I encouraged a 58 silver one to 'give it the beans' yesterday' along the A404 that goes past Marlow. Very tidy handler and pretty quick on the road.

Front end and front 3/4 view is best aspect. Rear and haunches still slightly odd from some angles, with certain wheels and in certain hues.

One with the 340 hp Revo pack as fitted to the Seat Leon Cupra in Evo a month or aso back, would be nice (well not in 1-2 gears)


----------



## kmpowell (May 6, 2002)

My sensible head telling me to put more money towards my house deposit (not spend it on a TTS/Porsche etc!), has got the better of me. I'm now booked in for a test drive Sunday morning, in a 2.0T GT DSG.


----------



## Kell (May 28, 2002)

kmpowell said:


> My sensible head telling me to put more money towards my house deposit (not spend it on a TTS/Porsche etc!), has got the better of me. I'm now booked in for a test drive Sunday morning, in a 2.0T GT DSG.


Go on Kev.


----------



## BAMTT (Feb 22, 2004)

Nice car, the Roc looks great in the flesh, would be seriously tempted with a V6/I5 powered version



kmpowell said:


> My sensible head telling me to put more money towards my house deposit (not spend it on a TTS/Porsche etc!), has got the better of me. I'm now booked in for a test drive Sunday morning, in a 2.0T GT DSG.


DSG


----------



## kmpowell (May 6, 2002)

BAMTT said:


> DSG


None of my local dealers have Manual 2 litre GT's available to drive at the weekend. TBH though I know what the engine is capable off, I am more interested in the feel, drive, handing, equipment, size etc etc of the car itself. I don't know why but looking at them I get the feeling it's going to feel quite bulky and barge like. :?


----------



## BAMTT (Feb 22, 2004)

kmpowell said:


> BAMTT said:
> 
> 
> > DSG
> ...


Well coming from the Mini with a LSD ? you may not like


----------



## kmpowell (May 6, 2002)

I'll have to wait and see Tony. I'm hoping it feels bigger than the Mini so motorway journeys are more refined. 

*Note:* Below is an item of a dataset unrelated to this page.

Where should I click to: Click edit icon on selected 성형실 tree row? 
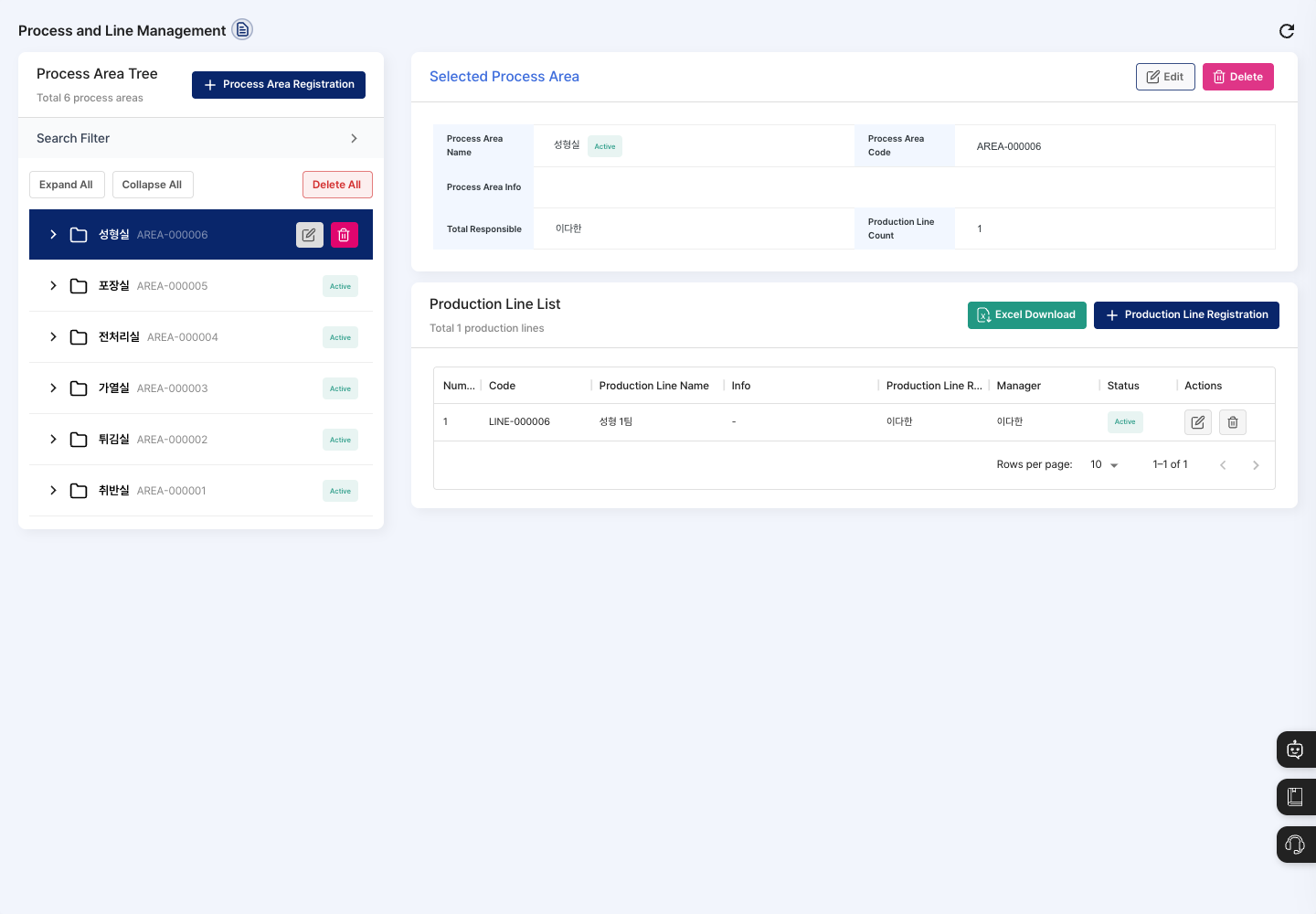point(309,235)

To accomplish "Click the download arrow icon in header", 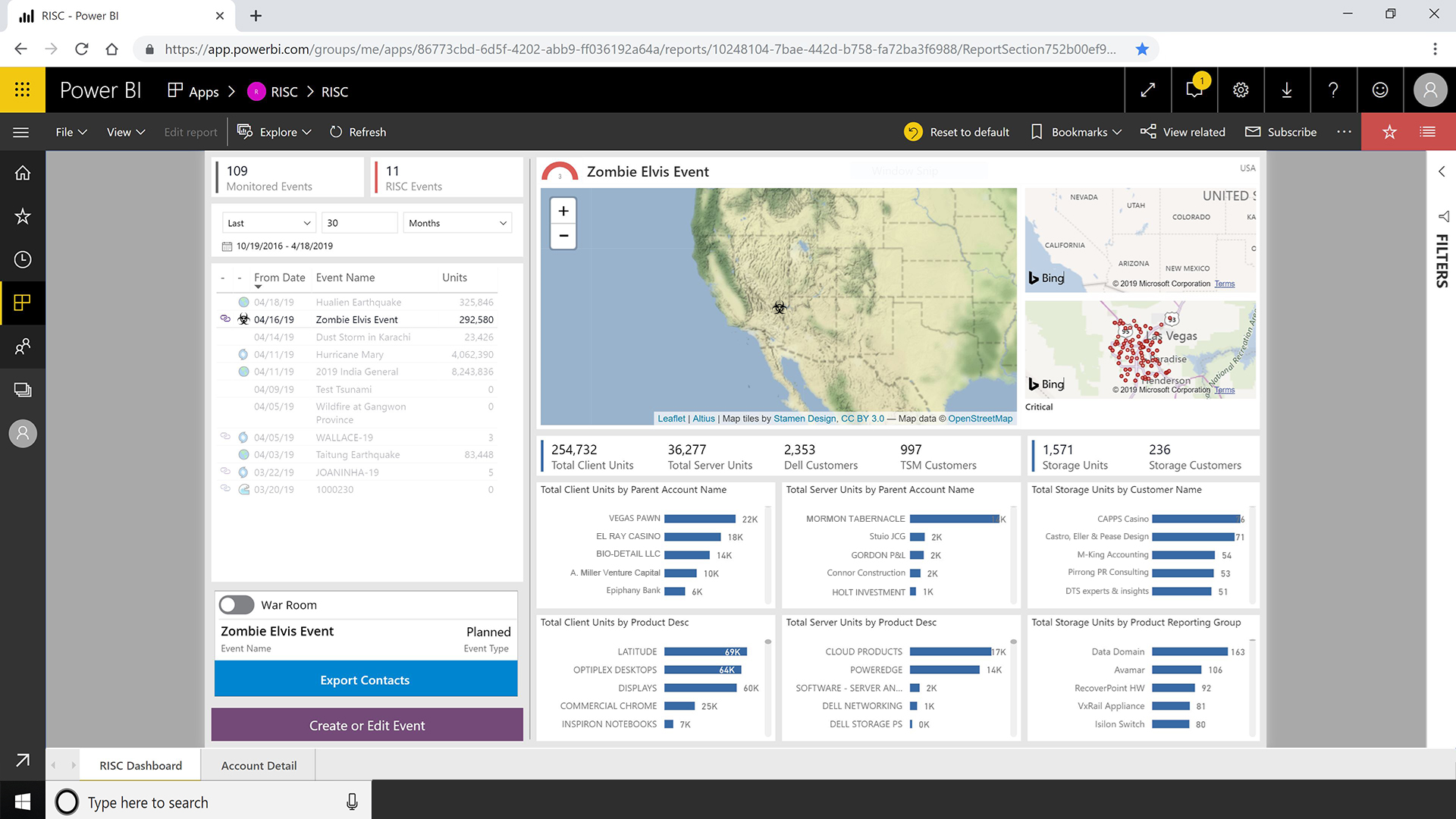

Rob etc, what's the best Scirocco forum to frequent for info? I'm guessing either scirocconet or sciroccocentral?


----------



## ryancooke (Apr 1, 2009)

http://www.sciroccocentral.co.uk/forum/

thats the best one for info, as most of us n there know what were on about allthough a few rarely slip through as allways lol

if your planning on tuning the car up or keeping it past the waranty, i wouldnt buy a dsg one, as they aint so reliable and very expencive to fix once broken


----------



## kmpowell (May 6, 2002)

What a biiiiiiiig feeling car in comparison to the Mini!  Mainly a good thing because it made the Motorway test bit feel much more comfortable and enjoyable. Parking the thing is another problem all together though, visibility out the back is hard, and it's made doubly hard with the big bulbous rear arches. Hopefully it would be a problem that was rectified once used to the width of the car.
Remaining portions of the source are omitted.